# Work to be completed
Convert the records below into a numbered list with one line per item, dropping any blank lines.

## Begin Data lines

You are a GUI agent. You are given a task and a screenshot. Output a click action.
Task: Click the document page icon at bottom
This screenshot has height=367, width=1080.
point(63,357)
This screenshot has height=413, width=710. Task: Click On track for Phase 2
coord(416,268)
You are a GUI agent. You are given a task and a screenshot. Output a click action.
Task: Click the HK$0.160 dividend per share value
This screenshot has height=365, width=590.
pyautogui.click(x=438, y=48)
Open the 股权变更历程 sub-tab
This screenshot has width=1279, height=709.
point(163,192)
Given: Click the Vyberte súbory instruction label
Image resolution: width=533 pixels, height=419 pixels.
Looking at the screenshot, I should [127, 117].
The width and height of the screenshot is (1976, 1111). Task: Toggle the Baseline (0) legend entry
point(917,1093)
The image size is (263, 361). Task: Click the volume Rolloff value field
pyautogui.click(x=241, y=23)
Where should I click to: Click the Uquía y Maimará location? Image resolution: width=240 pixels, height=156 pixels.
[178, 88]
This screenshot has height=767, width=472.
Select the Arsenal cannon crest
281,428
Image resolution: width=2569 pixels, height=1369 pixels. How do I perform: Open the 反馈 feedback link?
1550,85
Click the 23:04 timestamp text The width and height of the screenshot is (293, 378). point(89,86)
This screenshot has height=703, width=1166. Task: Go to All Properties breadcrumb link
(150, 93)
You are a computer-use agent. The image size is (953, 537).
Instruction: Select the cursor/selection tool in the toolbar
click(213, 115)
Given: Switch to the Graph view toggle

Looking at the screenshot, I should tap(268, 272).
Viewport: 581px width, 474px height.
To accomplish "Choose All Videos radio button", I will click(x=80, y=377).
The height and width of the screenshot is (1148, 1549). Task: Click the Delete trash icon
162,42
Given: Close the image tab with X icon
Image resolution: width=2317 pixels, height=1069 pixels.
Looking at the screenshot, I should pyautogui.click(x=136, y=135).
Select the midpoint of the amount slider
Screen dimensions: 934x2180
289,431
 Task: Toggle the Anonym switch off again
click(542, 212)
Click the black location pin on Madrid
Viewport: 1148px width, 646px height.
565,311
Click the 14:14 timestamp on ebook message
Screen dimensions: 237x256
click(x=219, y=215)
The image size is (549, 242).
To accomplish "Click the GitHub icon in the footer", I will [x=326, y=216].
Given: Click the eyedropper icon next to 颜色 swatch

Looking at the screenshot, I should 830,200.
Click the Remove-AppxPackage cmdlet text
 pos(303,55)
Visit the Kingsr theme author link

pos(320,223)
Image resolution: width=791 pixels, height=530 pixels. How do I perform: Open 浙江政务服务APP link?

## End Data lines

# Task answer
1. You are a GUI agent. You are given a task and a screenshot. Output a click action.
2. Task: Click the document page icon at bottom
3. This screenshot has height=367, width=1080.
4. point(63,357)
5. This screenshot has height=413, width=710. Task: Click On track for Phase 2
6. coord(416,268)
7. You are a GUI agent. You are given a task and a screenshot. Output a click action.
8. Task: Click the HK$0.160 dividend per share value
9. This screenshot has height=365, width=590.
10. pyautogui.click(x=438, y=48)
11. Open the 股权变更历程 sub-tab
12. This screenshot has width=1279, height=709.
13. point(163,192)
14. Given: Click the Vyberte súbory instruction label
15. Image resolution: width=533 pixels, height=419 pixels.
16. Looking at the screenshot, I should [127, 117].
17. The width and height of the screenshot is (1976, 1111). Task: Toggle the Baseline (0) legend entry
18. point(917,1093)
19. The image size is (263, 361). Task: Click the volume Rolloff value field
20. pyautogui.click(x=241, y=23)
21. Where should I click to: Click the Uquía y Maimará location? Image resolution: width=240 pixels, height=156 pixels.
22. [178, 88]
23. This screenshot has height=767, width=472.
24. Select the Arsenal cannon crest
25. 281,428
26. Image resolution: width=2569 pixels, height=1369 pixels. How do I perform: Open the 反馈 feedback link?
27. 1550,85
28. Click the 23:04 timestamp text The width and height of the screenshot is (293, 378). point(89,86)
29. This screenshot has height=703, width=1166. Task: Go to All Properties breadcrumb link
30. (150, 93)
31. You are a computer-use agent. The image size is (953, 537).
32. Instruction: Select the cursor/selection tool in the toolbar
33. click(213, 115)
34. Given: Switch to the Graph view toggle
35. Looking at the screenshot, I should tap(268, 272).
36. Viewport: 581px width, 474px height.
37. To accomplish "Choose All Videos radio button", I will click(x=80, y=377).
38. The height and width of the screenshot is (1148, 1549). Task: Click the Delete trash icon
39. 162,42
40. Given: Close the image tab with X icon
41. Image resolution: width=2317 pixels, height=1069 pixels.
42. Looking at the screenshot, I should pyautogui.click(x=136, y=135).
43. Select the midpoint of the amount slider
44. Screen dimensions: 934x2180
45. 289,431
46.  Task: Toggle the Anonym switch off again
47. click(542, 212)
48. Click the black location pin on Madrid
49. Viewport: 1148px width, 646px height.
50. 565,311
51. Click the 14:14 timestamp on ebook message
52. Screen dimensions: 237x256
53. click(x=219, y=215)
54. The image size is (549, 242).
55. To accomplish "Click the GitHub icon in the footer", I will [x=326, y=216].
56. Given: Click the eyedropper icon next to 颜色 swatch
57. Looking at the screenshot, I should 830,200.
58. Click the Remove-AppxPackage cmdlet text
59.  pos(303,55)
60. Visit the Kingsr theme author link
61. pos(320,223)
62. Image resolution: width=791 pixels, height=530 pixels. How do I perform: Open 浙江政务服务APP link?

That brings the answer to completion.